WHAT TO WORK ON: Return exactly the lines below, starting with the one that has "Click Enviar como" and going on through the one that has "The height and".

RECORD EXTRACTS:
-- Opening Marker --

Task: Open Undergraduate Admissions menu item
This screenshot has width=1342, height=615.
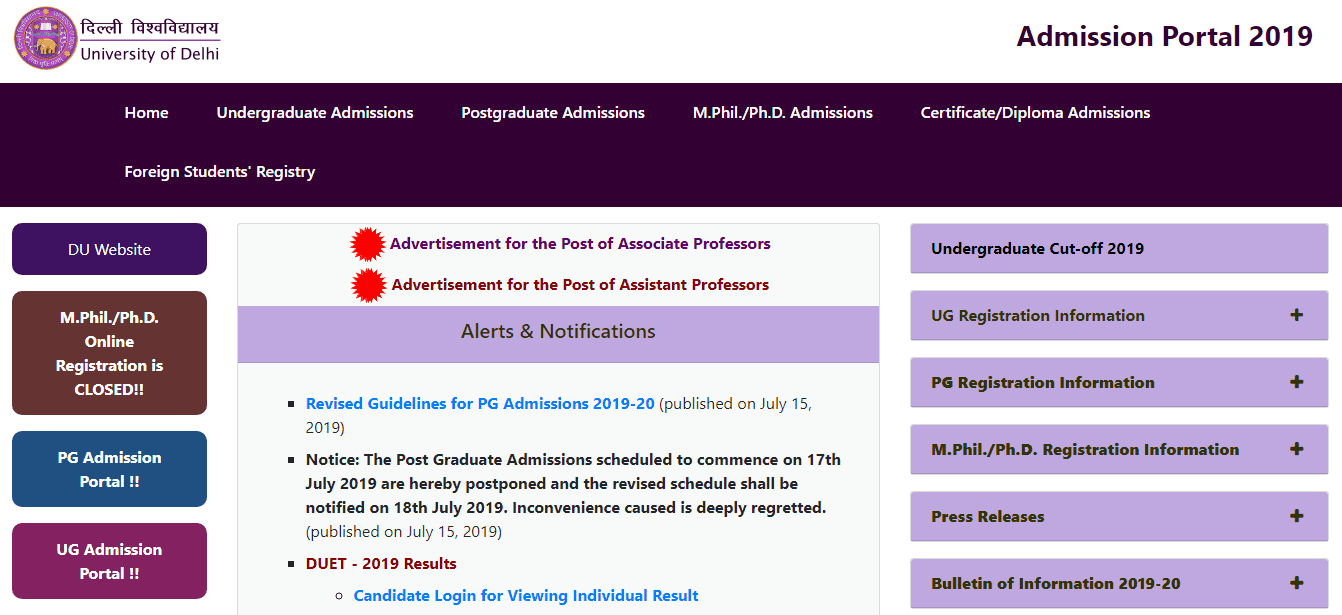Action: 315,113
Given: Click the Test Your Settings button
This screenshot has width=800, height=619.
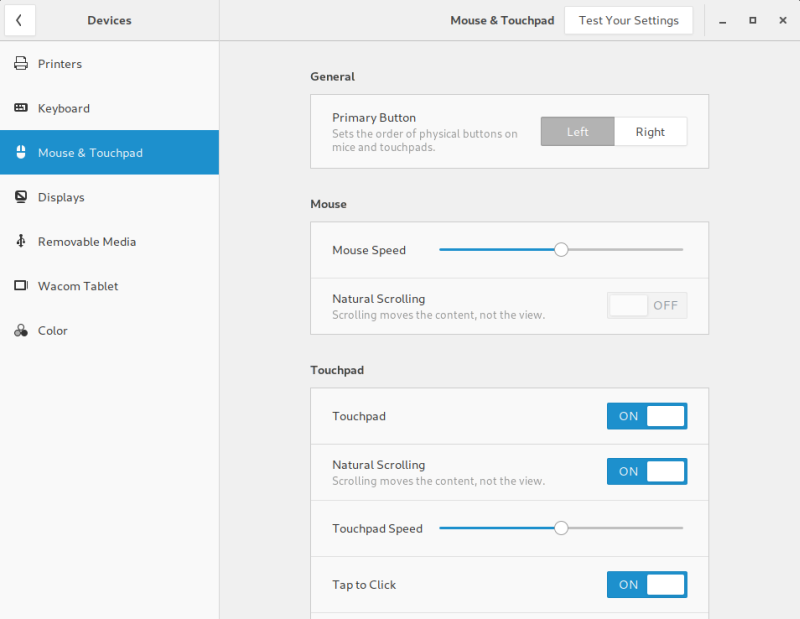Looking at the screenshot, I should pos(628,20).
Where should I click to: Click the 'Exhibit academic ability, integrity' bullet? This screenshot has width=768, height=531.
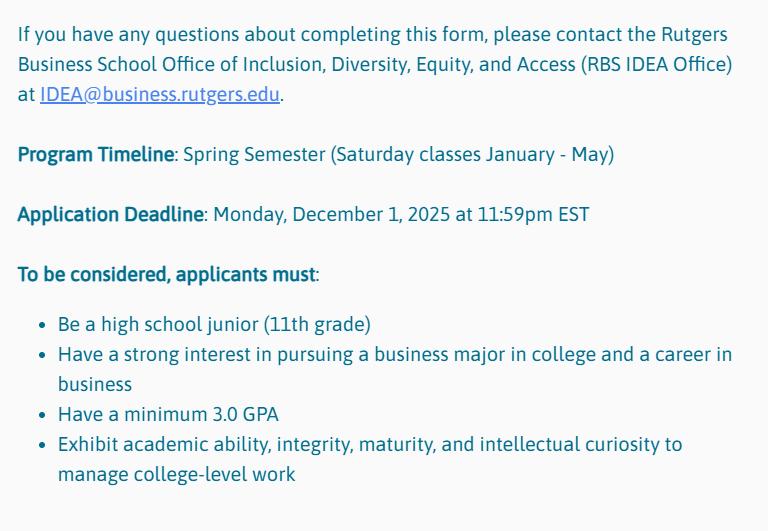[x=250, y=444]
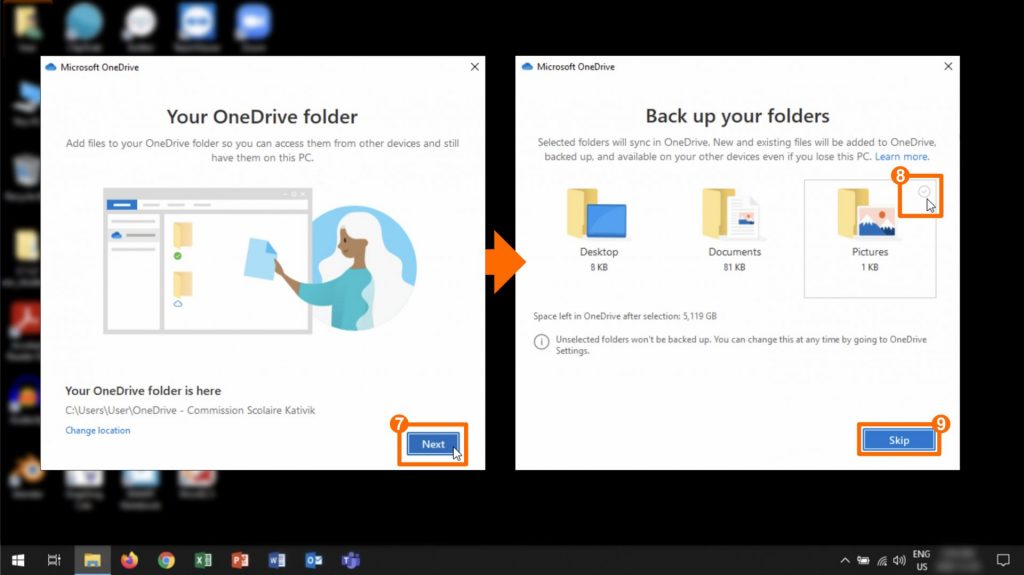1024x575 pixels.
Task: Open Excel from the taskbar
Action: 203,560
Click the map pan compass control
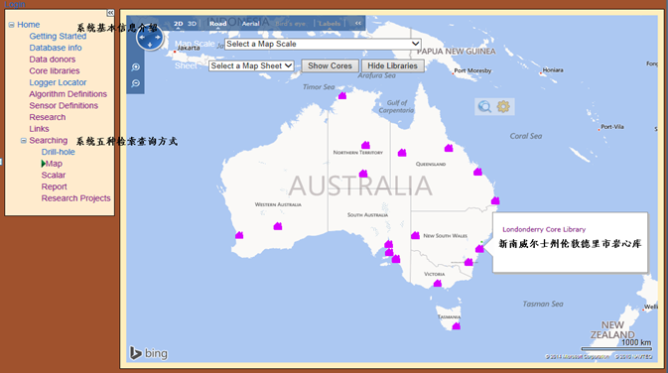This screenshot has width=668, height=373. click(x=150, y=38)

-- Closing Marker --
-- Opening Marker --

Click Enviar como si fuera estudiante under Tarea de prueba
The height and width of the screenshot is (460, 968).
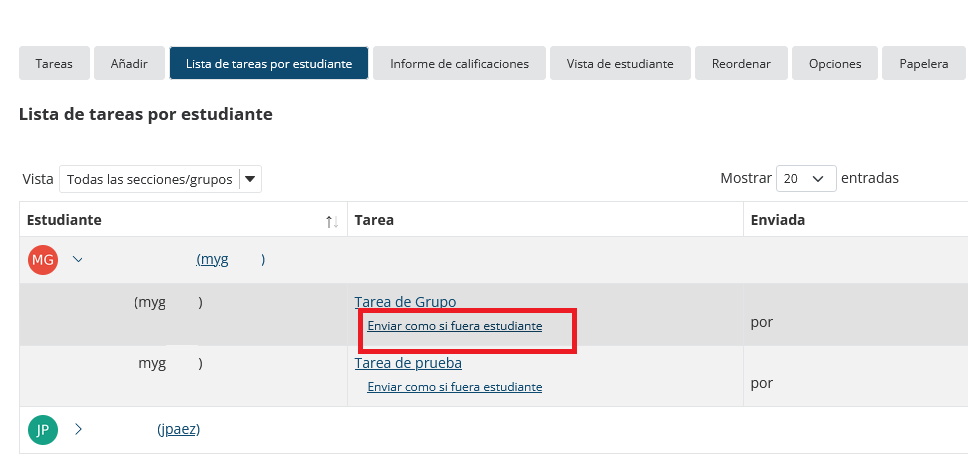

-- Closing Marker --

WRITTEN REPLY:
Click Enviar como si fuera estudiante under Tarea de prueba
The height and width of the screenshot is (460, 968).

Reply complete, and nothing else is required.